Things weren’t going well for Sigmund, a caricature artist who lived above the bicycle shop downtown. He had very little money. He had no one to love or to be loved. And no one wanted to buy his art.
“Quite frankly, it stunk!” said priest and part-time art critic for the Neighborhood News, Father Flanagan of St. Agnes Church.
He explained. “When you’re a caricature artist who depicts customers in a way that doesn’t look anything like them, well, you’re not going to win too many people over. Also, Vietnam was still going on, and back home there was an oil crisis that made people wait in long lines to get gas. Folks were running in circles even when they were standing still.”
But Sigmund didn’t pay attention to current events like most artists do. He thought the world revolved around him. Proudly he displayed his art in the windows above the bicycle shop, his art of course being about a dozen caricatures of people from the neighborhood who never bothered to come and pick them up. Frank Lovello was one of Sigmund’s subjects.
“Aren’t you afraid someone’ll recognize you hangin’ up in ol’ Sigmund’s bedroom window?” asked Vickie DelVeccio of DelVeccio’s Floral Shop & Polish-Italian Deli on Granger Road.
“Who the hell’s gonna know that’s me! I look like Marlon Brando up there, and as you can see, I don’t look like Marlon Brando down here!”
So people laughed at Sigmund, told him he shouldn’t quit his day job.
“What’s that, oh this is your day job? Well then don’t quit your night job!”
Sigmund knew he needed to gain attention, but how? Well, he was barely eating, so going on a hunger strike wasn’t a stretch. Of course he would have to give up Pop Tarts. He loved Pop Tarts, practically lived on them! He would definitely make a statement by not eating Pop Tarts.

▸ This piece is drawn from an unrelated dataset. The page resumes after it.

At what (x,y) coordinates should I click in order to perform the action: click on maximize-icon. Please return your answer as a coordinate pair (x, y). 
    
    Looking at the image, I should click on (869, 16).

Beanie, the grocer at the top of the street, was the first to tip off the cops.
“I think you better check in on Sigmund. He hasn’t been around for his Pop Tarts in over a week!”

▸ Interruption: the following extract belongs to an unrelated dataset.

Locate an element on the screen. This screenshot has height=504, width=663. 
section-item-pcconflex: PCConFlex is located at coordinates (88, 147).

So the cops went over and knocked on Sigmund’s door. BANG-BANG-BANG-BANG! Sigmund had a very loud door.
“Sigmund, open up! Are you okay in there?” asked the cop named Mike.
“Go away! I’m fasting!”
“Fasting? Fasting for what? It’s not Lent, Sigmund. Open up, we just wanna talk.” said Mike.
“No! I’m on a full-blown hunger strike!”
“Sigmund, you’ve got one minute before I beat down this door and shove a turkey pot pie down your throat!”
That was Phil. He was Mike’s partner. Of the two, Phil was more likely to play the bad cop whenever Officer Mike and Officer Phil went good cop/bad cop on somebody.
“But you don’t understand! My art cries out for customers, but…but…but they all run away!”
“Maybe he needs to find customers who don’t have legs,” Mike whispered to Phil so Sigmund wouldn’t hear.
“I heard that!”
“C’mon Sigmund! If you don’t eat, you’ll die. And if you die, a lot of people ‘round here will be sad!” said Mike.
“Like who?”
“Beanie, for starters. Who’d you think told us about you?”
“He’d just miss my business. I buy all my Pop Tarts from him.”
“Yeah, we heard. By the way, he wanted you to have this.”
Officer Phil slid a Pop Tart under the door. A moment of silence on the other side was followed by the sound of paper unwrapping, then bites and chewing, dry lips smacking. Sigmund swallowed and leaned against the door to collect his thoughts.
“Uh, Sigmund?” said Mike.
“Oh hell, tell everyone the hunger strike is over!”
“They’ll be happy to hear that, Sigmund! By the way, Sigmund?”
“Yeah?”
“My wife and I are celebrating our 5th anniversary next week. Think we can come over and have you draw us?”
“I have a thing against drawing guns, Officer Mike, but you’ve been so nice…”
“Sigmund! It’s for me and my wife. She has a thing about guns, too. I’ll be in my street clothes.”
“In that case, call me tomorrow and I’ll pencil you in for a sitting.”
“Alright Sigmund. Eat a good meal. We’ll stop by later to see how you’re doing.”
After the officers left, Sigmund ate a box of cherry Pop Tarts he had stashed in a cabinet the day before his hunger strike started. Then he started drawing pictures of George Washington, which for some reason just came to him out of the blue. His hunger strike lasted 7 days. He did some of his best work during that time. He even sold a caricature of his mailman, who looked nothing like the guy in the picture. The mailman liked it anyway, because Sigmund gave him more hair than he had in real life, and a lot less fat around the middle!